The breakdown is uneven: five deaths in 2019–20, four in 2020–21, 22 in 2021–22, 10 in 2022–23, three in 2023–24 and two in 2024–25. Even at a glance, this is not a steady upward trajectory which neatly maps onto policy change. The NCMD explains that the totals for the more recent years may yet increase once reviews by the Child Death Overview Panel have been completed. Nonetheless, this is a fluctuating series drawn from a small base, with a notable spike in the period following the pandemic, when youth mental health indicators worsened across the board.

Weighty claims have been built on these flimsy figures.

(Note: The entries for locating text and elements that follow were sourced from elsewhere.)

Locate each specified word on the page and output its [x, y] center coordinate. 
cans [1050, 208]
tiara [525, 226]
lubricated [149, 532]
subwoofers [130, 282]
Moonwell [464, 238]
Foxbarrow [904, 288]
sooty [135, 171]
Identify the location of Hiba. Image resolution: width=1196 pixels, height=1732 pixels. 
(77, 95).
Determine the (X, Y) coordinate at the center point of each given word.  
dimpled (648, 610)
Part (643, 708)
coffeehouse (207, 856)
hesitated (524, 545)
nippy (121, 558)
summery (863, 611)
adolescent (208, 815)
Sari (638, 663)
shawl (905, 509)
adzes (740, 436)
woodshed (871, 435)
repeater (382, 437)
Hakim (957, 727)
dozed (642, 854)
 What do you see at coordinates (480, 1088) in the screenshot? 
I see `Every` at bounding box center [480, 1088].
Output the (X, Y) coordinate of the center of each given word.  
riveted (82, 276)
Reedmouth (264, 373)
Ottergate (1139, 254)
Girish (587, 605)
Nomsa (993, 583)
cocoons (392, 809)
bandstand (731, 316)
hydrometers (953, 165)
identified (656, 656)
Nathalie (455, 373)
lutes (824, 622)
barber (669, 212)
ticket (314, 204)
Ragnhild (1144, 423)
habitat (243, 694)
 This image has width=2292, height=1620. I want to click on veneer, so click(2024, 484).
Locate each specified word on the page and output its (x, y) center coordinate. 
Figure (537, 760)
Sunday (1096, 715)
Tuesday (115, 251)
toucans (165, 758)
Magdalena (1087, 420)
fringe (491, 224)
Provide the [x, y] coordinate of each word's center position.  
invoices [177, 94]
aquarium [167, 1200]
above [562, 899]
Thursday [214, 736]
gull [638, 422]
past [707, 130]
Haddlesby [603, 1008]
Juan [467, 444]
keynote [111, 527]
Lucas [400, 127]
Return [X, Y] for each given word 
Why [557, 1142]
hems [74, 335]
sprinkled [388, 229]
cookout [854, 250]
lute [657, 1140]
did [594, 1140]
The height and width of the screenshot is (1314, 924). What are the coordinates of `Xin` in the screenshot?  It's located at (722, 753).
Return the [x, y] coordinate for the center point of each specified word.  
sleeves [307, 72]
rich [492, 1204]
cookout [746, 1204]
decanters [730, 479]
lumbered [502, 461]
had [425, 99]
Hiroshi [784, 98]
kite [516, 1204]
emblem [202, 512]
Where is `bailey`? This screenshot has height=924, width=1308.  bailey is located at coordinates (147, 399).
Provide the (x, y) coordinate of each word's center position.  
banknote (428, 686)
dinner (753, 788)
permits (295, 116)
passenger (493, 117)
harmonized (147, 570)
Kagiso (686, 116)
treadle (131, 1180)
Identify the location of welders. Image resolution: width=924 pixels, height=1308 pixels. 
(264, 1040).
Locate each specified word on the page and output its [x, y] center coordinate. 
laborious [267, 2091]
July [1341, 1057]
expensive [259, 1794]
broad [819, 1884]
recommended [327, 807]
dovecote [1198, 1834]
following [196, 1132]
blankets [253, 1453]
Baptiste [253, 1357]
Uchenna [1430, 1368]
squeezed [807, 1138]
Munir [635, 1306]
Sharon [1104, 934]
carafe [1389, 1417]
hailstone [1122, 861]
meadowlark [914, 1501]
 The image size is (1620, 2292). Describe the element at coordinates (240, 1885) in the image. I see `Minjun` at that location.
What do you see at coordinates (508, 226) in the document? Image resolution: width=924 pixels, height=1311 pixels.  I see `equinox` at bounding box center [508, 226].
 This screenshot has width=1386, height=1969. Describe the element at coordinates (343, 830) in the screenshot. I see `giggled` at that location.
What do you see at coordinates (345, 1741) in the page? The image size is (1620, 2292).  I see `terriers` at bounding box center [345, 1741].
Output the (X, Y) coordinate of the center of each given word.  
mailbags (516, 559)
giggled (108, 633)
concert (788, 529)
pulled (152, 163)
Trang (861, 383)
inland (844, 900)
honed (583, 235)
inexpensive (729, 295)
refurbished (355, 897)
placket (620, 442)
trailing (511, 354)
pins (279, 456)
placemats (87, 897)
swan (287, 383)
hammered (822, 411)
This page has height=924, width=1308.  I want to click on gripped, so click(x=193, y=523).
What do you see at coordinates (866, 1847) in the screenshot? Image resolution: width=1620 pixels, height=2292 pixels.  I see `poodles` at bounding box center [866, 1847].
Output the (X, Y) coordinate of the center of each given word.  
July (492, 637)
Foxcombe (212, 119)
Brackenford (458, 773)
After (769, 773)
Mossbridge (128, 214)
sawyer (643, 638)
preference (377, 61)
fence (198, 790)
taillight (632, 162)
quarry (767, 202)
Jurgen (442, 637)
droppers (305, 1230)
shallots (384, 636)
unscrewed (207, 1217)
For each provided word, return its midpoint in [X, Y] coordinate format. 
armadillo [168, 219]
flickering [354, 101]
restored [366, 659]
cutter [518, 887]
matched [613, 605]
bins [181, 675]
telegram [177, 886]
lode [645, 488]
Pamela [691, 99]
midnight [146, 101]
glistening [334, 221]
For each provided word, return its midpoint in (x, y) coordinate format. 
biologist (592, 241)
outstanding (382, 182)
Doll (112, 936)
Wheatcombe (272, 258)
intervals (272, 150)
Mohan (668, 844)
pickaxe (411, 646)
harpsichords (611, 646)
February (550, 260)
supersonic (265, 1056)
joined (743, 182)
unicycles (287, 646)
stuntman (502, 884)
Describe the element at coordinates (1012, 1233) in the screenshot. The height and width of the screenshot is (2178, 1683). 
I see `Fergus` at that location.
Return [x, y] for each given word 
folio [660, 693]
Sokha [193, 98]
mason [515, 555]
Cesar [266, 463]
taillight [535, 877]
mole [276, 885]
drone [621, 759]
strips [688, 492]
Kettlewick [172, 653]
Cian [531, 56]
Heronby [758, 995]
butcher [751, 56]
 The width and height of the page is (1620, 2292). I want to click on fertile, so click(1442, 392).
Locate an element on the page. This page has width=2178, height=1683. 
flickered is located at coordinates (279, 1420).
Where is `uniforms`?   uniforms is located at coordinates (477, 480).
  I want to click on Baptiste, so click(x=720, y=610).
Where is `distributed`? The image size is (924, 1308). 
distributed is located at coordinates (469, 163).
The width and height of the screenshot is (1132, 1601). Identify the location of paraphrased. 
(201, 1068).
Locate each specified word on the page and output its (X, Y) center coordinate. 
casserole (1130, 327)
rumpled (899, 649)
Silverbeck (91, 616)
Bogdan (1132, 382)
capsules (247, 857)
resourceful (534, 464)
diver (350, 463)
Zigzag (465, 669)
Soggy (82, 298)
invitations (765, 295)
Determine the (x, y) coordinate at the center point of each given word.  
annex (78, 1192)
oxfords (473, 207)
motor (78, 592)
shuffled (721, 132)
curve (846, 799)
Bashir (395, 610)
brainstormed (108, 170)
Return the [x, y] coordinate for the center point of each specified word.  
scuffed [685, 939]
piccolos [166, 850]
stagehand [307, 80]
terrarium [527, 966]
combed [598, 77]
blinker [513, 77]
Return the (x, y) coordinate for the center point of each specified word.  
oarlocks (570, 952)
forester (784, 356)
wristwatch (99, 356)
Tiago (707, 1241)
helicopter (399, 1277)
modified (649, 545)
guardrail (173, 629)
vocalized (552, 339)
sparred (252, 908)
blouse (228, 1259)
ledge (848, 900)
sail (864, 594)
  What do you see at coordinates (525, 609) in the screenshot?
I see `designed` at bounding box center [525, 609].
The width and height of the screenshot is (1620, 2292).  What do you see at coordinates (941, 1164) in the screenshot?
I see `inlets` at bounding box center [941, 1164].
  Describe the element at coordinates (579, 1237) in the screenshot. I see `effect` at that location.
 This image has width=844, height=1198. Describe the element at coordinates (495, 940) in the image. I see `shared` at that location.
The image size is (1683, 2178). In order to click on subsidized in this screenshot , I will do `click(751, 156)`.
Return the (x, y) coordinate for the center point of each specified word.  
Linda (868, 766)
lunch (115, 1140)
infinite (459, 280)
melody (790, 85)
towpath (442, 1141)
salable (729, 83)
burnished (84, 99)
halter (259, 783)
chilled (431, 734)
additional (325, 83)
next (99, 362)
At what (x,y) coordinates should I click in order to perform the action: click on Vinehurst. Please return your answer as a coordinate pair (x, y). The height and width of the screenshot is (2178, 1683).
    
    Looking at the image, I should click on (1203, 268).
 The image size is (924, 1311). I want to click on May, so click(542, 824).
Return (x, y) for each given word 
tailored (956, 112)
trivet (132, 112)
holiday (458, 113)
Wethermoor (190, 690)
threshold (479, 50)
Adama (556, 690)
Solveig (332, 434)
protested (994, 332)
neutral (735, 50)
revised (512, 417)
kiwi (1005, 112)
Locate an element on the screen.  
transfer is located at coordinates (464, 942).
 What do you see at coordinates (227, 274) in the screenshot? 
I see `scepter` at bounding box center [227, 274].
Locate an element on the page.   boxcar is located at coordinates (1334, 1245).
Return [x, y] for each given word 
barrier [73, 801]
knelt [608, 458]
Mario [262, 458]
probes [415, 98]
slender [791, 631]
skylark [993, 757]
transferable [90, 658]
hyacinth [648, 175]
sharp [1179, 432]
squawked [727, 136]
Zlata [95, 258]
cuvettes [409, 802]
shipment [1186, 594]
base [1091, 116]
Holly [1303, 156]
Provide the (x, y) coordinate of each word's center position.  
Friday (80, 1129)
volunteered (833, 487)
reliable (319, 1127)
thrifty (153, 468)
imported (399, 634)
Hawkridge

GLP founder Jolyon Maugham KC wrote on Bluesky that the data “exposes the truth” and accused Health Secretary Wes Streeting of promoting “politically convenient falsehoods about suicide rates amongst young trans people”. The GLP website adopted similarly emotive language, saying that “those of us in or close to the trans community have been to the funerals of those we love. And we have wept together.” It added that the Health Secretary’s report “denied the reality of trans deaths, as Streeting’s ban on puberty blockers denied the reality of trans lives”.

In a topic so sensitive, definitions are critical. There is no legal or medical category of a “transgender child”. Gender recognition certificates are unavailable to under-18s, and a diagnosis of gender dysphoria does not make a child “trans”. Many young people who experience gender distress reconcile with their sex as they mature, particularly if allowed to progress through puberty without medical intervention.

NCMD itself confirmed in an FOI response that “trans” was used as an umbrella term covering transgender, non-binary, gender-questioning, gender-transitioning or gender-dysphoric children, a broad and heterogeneous grouping rather than a single clinical category. It is also well established that young people presenting with gender-related distress often have many comorbid mental health conditions, including autism and eating disorders.

The FOI data released to the GLP in fact confirmed Appleby’s findings: six children who died by suicide who specifically had gender dysphoria recorded as a contributing factor. Six is still six too many, but it does not follow that puberty blockers would have prevented these deaths or that there has been a surge in numbers. Ultimately, the absence of evidence for a policy-driven suicide spike should be a source of relief. As Appleby wrote in 2024: “Suicide should not be a slogan or a means to winning an argument. To the families of 200 teenagers a year in England, it is devastating and all too real.”


Josephine Bartosch is assistant editor at The Critic and co-author of Pornocracy.